A quelques heures de l'arrivée du Président congolais Joseph Kabila à Bruxelles, le quartier de Matongé est en effervescence avec une manifestation contre l' arrivée en Belgique du chef de l'Etat congolais.
Si on peut regretter l'importance de la place des noms d'oiseaux qui volent, il faut saluer le sens de la mobilisation dans n'importe quel domaine de la vie.
Il faut se mobiliser non pas seulement contre les dictateurs pour dénoncer leurs méfaits mais aussi face aux démocrates pour leur rappeller la vigilance démocratique du peuple.

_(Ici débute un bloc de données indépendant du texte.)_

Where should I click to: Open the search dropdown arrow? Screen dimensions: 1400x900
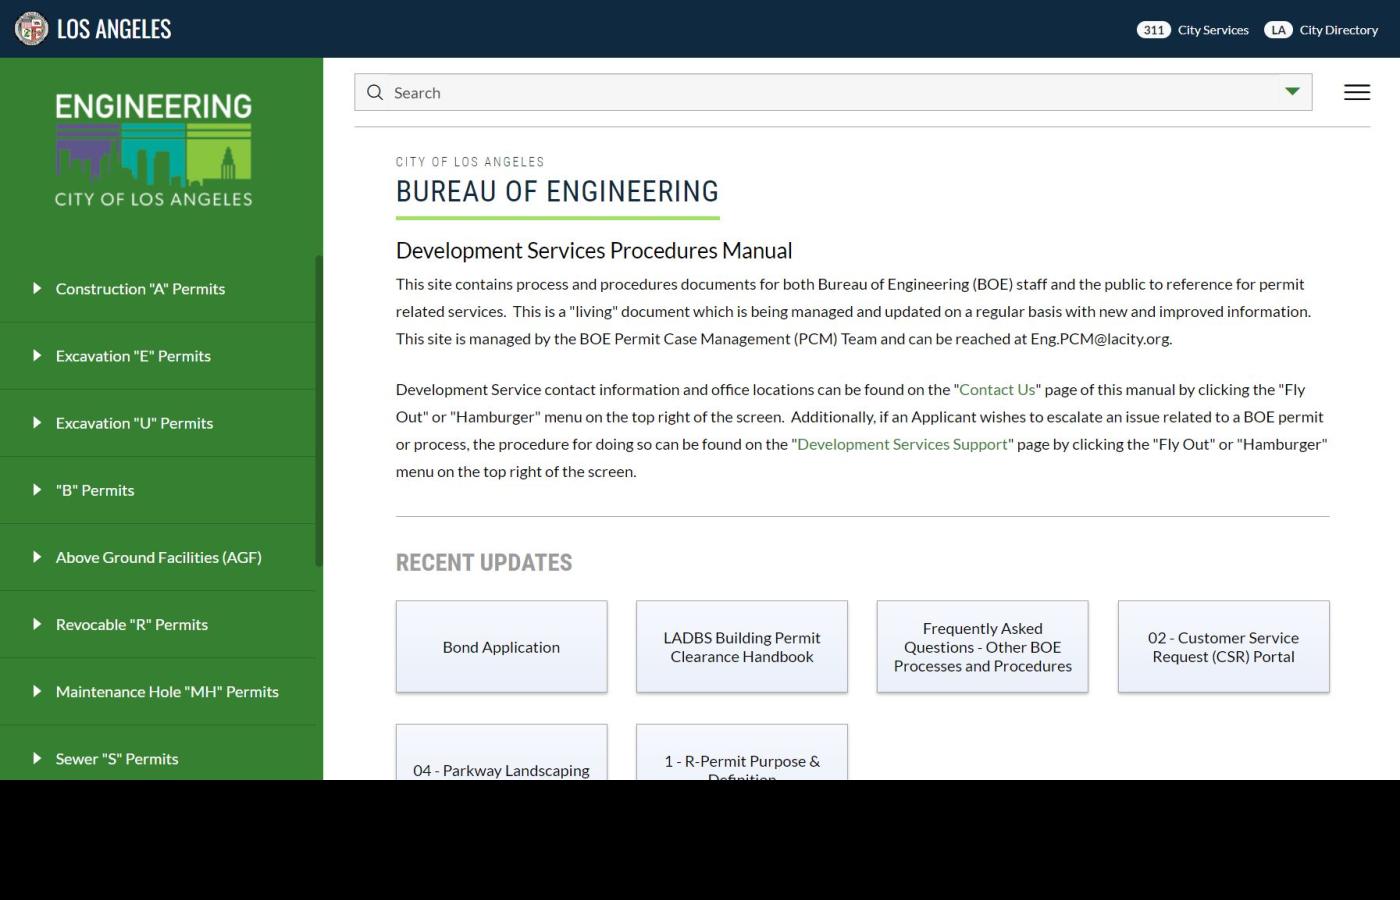pos(1292,91)
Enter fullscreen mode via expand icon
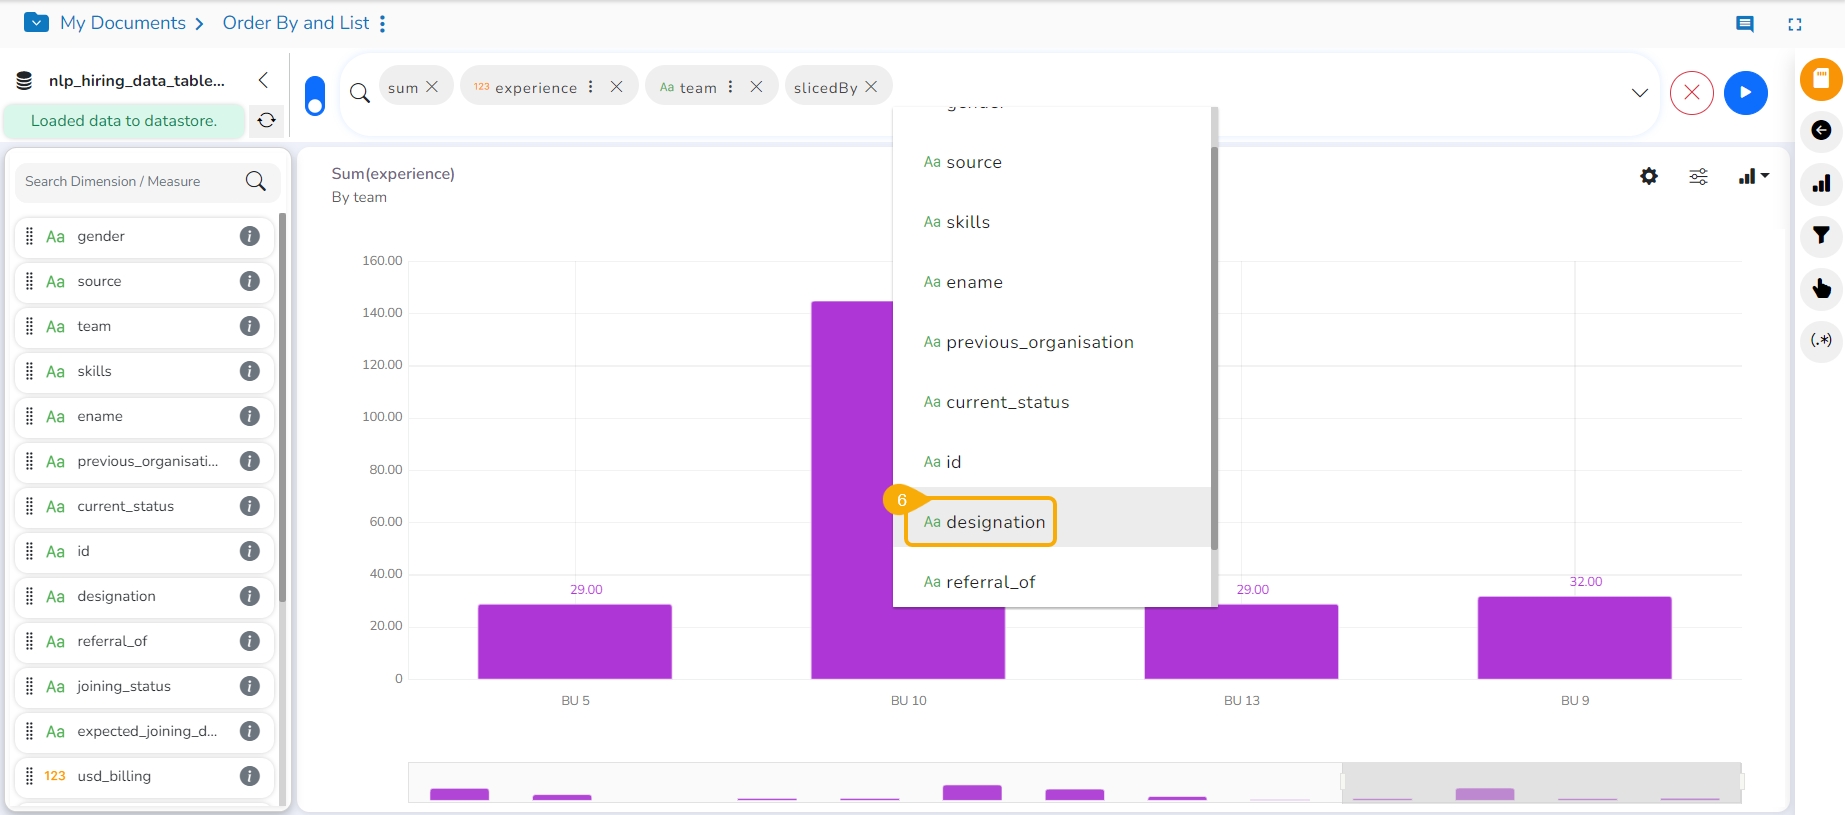 (x=1795, y=24)
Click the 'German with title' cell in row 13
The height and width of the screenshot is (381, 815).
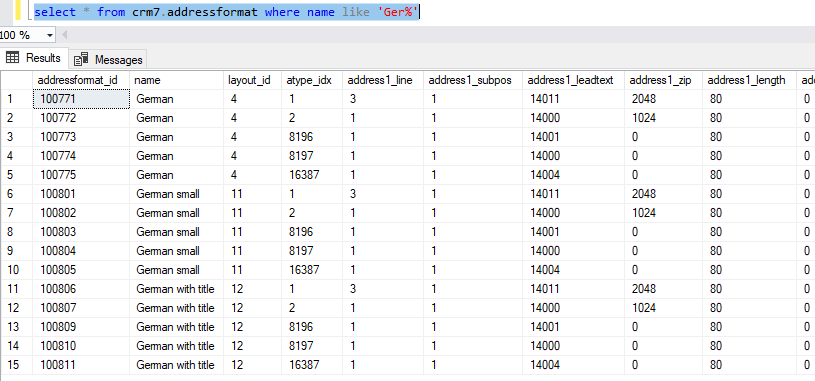tap(177, 327)
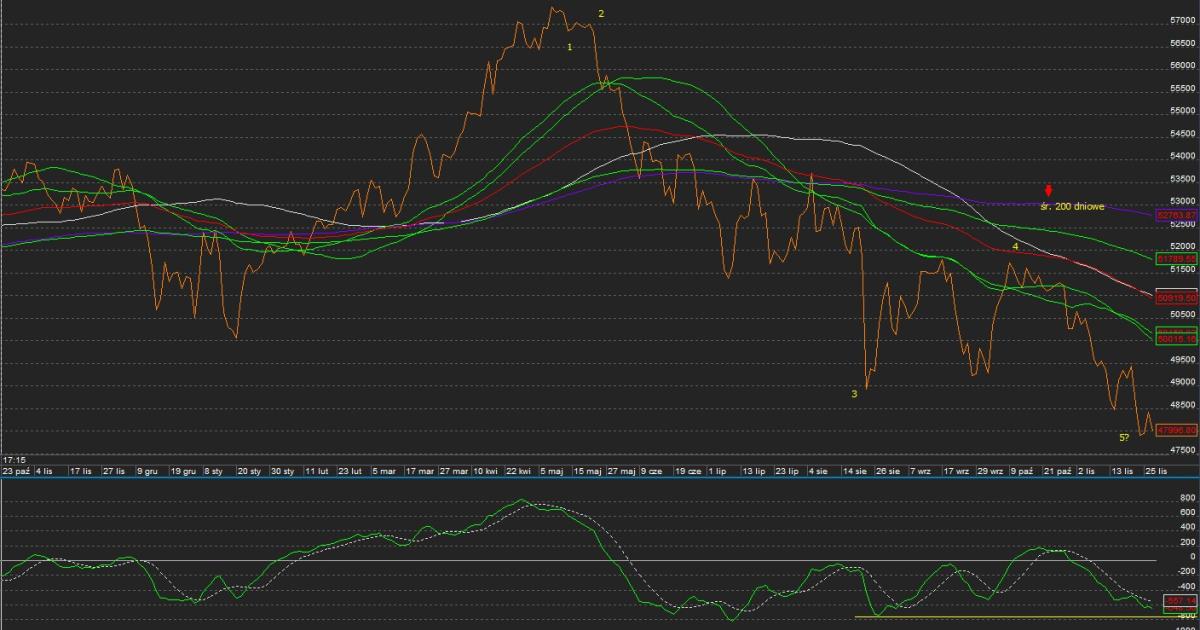Image resolution: width=1200 pixels, height=630 pixels.
Task: Select the red 50919.50 price tag
Action: [1176, 298]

La mobilisation entretient la flamme qui signifie la vitalité sociale. Elle permet un échange des points de vue et surtout elle autorise le débat.
La mobilisation ne doit pas seulement permettre la dénonciation, elle doit aussi favoriser les propositions.
Elle n'a de sens que lorsqu'elle permet de mieux percevoir certaines réalités de l'objectif à atteindre, d'identifier les marges de manoeuvre des uns et des autres et surtout installe une visibilité dans les choix.
Le débat qui en découle est alors fructueux et porteur d' espoir.
Il nourrit l'intelligence et les mains de tous ceux qui oeuvrent pour la société. La fébrilité perdure le conservatisme.
C'est dans l'action de la mobilisation que la société se transforme et se modernise.
Il faudrait que tout le monde en prenne conscience et ouvre les yeux.